Throat Symptoms: The Importance in Peritonsillar Abscess
Author(s) -
Powell Jason,
Powell Emily L.,
Conroy Katherine,
Hopkins Claire,
Moor James,
Wilson Janet A.
Publication year - 2012
Publication title -
otolaryngology–head and neck surgery
Language(s) - English
Resource type - Journals
SCImago Journal Rank - 1.232
H-Index - 121
eISSN - 1097-6817
pISSN - 0194-5998
DOI - 10.1177/0194599812451438a49
Subject(s) - throat , medicine , peritonsillar abscess , tonsillectomy , surgery
Objective The incidence of quinsy is rising in the UK for reasons which are unclear. There were >7000 hospital diagnosed episodes last year in England alone. Some suggest a link to the decline in elective tonsillectomy. Our aim was to compare chronic throat symptoms in quinsy patients and controls. Method The validated 16‐item Tonsillectomy Outcome Inventory (TOI‐16) was used to compare the impact of throat symptoms over the previous 6 months in 119 controls (no quinsy history) and 55 contactable (by telephone) quinsy patients (34M, 21F), who had an average experience of 1.4 (range 0‐4) quinsies.

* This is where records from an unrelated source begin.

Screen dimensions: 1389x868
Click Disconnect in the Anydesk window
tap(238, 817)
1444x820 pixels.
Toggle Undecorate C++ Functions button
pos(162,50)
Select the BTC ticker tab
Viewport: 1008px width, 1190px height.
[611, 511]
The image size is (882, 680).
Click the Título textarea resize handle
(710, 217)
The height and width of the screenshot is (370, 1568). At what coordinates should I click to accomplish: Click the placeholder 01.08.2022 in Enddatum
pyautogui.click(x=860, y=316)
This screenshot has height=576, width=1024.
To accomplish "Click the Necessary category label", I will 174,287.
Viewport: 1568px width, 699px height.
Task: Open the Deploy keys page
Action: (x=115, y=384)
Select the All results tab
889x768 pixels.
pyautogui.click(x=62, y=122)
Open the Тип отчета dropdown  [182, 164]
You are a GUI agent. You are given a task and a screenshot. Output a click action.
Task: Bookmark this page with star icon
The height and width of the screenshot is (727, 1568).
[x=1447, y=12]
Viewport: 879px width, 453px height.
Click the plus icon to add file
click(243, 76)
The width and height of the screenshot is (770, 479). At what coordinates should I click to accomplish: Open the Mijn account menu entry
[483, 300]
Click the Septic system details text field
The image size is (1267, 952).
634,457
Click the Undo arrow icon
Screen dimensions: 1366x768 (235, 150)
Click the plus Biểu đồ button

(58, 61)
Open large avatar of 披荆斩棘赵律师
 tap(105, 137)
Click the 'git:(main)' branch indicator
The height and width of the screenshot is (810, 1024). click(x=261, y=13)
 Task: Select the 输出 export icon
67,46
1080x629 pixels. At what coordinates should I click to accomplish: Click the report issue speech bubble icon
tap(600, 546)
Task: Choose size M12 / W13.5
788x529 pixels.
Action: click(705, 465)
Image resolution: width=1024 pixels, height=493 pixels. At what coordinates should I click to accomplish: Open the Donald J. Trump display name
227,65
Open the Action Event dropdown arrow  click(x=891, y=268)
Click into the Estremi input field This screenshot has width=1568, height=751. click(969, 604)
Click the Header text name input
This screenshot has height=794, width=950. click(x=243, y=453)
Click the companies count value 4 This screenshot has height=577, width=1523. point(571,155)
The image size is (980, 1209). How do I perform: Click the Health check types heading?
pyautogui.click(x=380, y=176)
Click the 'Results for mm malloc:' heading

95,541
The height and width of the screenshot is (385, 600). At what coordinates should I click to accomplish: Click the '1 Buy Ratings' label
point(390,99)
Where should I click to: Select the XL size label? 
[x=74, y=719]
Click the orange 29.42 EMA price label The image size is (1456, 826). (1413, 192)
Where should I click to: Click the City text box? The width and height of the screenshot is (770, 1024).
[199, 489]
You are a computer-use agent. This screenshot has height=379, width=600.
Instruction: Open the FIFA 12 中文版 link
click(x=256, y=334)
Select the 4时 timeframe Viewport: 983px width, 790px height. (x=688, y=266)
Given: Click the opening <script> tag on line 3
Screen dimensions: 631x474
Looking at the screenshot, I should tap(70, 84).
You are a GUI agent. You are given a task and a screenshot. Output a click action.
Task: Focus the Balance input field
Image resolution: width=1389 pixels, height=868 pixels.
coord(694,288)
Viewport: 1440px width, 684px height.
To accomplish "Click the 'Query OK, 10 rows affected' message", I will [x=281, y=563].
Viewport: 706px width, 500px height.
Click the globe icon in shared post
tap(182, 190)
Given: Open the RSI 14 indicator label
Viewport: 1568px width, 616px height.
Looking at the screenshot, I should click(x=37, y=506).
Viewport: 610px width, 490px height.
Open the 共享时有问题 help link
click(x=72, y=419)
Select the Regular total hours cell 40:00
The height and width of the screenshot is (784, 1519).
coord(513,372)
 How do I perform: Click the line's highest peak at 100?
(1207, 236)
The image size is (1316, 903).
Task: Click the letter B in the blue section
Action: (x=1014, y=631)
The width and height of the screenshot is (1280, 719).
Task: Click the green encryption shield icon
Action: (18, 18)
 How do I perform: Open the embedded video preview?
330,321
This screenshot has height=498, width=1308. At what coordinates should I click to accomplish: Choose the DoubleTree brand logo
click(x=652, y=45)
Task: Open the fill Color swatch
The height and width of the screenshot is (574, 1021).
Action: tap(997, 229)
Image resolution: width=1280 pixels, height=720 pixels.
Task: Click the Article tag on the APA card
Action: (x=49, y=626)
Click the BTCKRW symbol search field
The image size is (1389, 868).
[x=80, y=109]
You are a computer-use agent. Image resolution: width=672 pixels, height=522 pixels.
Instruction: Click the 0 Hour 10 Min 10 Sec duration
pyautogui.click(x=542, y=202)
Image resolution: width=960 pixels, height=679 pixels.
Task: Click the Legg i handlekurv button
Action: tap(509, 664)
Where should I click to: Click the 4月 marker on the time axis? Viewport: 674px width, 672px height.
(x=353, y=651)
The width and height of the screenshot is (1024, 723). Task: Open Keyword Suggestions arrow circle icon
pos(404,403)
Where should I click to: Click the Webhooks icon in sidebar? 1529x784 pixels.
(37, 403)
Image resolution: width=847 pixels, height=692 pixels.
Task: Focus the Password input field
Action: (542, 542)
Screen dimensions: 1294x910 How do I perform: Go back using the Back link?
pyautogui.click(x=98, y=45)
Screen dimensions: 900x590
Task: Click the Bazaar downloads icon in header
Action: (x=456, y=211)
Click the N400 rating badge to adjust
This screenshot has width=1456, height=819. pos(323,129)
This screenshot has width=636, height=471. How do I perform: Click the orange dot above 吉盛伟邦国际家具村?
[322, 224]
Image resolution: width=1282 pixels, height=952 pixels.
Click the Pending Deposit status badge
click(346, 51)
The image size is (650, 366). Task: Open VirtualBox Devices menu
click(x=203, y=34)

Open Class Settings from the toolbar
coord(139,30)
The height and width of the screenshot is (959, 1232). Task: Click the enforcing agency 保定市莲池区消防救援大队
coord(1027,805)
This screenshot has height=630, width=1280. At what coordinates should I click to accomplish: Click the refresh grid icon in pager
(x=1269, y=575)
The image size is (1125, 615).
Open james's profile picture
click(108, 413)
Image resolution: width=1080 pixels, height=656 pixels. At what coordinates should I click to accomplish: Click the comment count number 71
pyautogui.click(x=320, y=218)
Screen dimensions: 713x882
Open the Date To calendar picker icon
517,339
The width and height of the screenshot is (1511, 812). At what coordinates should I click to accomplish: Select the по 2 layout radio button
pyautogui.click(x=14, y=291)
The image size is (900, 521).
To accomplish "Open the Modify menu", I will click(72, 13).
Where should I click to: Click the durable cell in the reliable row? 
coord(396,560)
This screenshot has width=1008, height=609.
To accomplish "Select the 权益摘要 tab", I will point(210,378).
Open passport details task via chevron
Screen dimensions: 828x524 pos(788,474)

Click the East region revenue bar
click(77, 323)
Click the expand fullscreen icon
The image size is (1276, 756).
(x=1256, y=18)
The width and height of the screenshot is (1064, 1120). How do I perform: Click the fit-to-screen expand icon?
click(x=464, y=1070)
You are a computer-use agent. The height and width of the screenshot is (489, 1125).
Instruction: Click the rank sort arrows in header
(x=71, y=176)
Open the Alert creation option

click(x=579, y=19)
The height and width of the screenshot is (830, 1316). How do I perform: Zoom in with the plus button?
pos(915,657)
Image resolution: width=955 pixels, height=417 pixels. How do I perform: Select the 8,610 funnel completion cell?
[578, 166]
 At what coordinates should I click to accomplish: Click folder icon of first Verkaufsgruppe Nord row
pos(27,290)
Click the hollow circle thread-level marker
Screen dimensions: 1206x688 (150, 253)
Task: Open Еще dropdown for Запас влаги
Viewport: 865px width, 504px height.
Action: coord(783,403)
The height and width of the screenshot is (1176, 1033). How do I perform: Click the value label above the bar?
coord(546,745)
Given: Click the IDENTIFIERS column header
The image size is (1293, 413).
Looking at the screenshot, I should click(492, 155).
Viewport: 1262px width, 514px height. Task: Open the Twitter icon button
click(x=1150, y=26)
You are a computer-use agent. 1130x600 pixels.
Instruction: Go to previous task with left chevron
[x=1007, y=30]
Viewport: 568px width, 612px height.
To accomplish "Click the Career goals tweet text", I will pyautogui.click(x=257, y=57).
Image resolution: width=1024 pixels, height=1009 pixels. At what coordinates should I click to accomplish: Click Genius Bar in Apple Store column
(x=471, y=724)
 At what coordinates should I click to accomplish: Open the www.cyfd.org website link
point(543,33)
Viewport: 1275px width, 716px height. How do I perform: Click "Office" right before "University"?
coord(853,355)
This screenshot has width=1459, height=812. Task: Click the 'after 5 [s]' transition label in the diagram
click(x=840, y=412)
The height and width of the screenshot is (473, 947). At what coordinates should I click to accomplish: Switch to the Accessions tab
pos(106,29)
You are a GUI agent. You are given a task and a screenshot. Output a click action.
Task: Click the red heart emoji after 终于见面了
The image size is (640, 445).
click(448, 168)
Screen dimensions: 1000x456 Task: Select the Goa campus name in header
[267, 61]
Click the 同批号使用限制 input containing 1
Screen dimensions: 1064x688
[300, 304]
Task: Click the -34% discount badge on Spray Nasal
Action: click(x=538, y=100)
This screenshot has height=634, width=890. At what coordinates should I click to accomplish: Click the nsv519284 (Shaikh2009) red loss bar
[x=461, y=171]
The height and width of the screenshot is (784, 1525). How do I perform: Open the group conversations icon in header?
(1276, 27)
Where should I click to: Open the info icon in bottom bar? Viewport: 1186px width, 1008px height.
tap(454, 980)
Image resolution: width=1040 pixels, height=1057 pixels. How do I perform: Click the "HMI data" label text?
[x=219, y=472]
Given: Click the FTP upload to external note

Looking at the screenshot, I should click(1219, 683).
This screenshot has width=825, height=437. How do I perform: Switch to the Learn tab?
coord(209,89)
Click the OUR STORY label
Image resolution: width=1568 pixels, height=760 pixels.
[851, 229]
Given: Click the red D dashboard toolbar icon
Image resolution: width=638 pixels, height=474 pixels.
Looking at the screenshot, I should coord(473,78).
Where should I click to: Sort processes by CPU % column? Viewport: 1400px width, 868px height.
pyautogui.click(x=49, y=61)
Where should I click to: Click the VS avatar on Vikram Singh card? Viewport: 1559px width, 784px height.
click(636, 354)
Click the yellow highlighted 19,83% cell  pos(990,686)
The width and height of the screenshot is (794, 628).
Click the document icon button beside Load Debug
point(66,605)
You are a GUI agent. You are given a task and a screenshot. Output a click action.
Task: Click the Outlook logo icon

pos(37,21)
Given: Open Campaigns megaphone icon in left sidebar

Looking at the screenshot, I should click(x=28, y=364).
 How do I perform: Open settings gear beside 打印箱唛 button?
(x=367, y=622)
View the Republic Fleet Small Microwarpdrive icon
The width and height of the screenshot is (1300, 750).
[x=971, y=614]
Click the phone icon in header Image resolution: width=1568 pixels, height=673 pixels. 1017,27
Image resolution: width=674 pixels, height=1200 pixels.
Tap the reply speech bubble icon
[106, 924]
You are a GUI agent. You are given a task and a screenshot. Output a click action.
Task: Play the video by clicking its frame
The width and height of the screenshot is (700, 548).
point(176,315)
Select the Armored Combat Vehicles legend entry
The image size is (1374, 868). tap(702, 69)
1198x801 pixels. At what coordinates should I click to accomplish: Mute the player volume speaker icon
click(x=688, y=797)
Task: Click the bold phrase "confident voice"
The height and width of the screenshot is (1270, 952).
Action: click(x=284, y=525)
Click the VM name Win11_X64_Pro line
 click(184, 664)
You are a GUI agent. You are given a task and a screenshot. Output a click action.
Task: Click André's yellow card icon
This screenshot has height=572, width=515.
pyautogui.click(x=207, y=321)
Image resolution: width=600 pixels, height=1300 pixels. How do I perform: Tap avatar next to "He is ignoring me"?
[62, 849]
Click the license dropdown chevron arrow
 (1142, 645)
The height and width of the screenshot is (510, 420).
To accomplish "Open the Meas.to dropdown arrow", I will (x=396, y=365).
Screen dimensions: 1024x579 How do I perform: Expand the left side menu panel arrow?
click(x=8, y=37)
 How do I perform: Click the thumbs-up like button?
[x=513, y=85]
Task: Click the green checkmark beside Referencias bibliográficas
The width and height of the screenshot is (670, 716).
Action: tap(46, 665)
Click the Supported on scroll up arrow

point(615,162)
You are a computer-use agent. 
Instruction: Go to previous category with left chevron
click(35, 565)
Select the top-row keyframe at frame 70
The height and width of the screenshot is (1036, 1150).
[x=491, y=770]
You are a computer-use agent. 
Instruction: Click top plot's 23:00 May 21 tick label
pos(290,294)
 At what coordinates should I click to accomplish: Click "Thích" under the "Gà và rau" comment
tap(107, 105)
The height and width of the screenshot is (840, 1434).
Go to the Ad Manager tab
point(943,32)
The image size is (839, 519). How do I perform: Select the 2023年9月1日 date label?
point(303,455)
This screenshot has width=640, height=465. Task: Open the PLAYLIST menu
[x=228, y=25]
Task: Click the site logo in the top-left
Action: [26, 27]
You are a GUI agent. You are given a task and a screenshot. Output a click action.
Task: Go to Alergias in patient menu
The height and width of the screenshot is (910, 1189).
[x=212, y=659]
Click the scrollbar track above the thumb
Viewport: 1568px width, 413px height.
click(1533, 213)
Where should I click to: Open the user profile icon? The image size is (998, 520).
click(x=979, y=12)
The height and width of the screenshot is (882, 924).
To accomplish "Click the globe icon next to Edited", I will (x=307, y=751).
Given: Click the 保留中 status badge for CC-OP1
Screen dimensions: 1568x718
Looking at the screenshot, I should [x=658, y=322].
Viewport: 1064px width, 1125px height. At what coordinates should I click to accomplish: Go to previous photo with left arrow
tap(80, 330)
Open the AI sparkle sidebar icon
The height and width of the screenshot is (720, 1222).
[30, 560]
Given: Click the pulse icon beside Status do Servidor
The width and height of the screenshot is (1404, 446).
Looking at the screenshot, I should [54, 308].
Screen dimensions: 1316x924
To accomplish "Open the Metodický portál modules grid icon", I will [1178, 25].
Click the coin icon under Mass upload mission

Analysis was in SPSS. Results The TOI‐16 Cronbach’s α =. 92, indicating high internal consistency. The mean 6‐month overall throat impact scores in quinsy patients (21.0) were significantly greater than that in volunteers (10.9 P <. 05). The post‐quinsy interval had only modest effect on the overall mean score. Younger people had higher scores in both groups. On item‐by‐item analysis, quinsy patients recorded significantly higher mean reported scores over the previous 6 months for snoring, visits to the doctor, and frequent use of antibiotics (all P <. 001) and halitosis, catarrh, missed social gatherings or events, missed work‐days, and depression due to throat problems (all P <. 05). Conclusion Ongoing throat problems are far more prevalent and severe in quinsy patients than controls, with a clear life impact. In many, quinsy represents an acute episode on a background of chronic throat problems. The optimal acute management—notably the place and timing of tonsillectomy—should take account of this.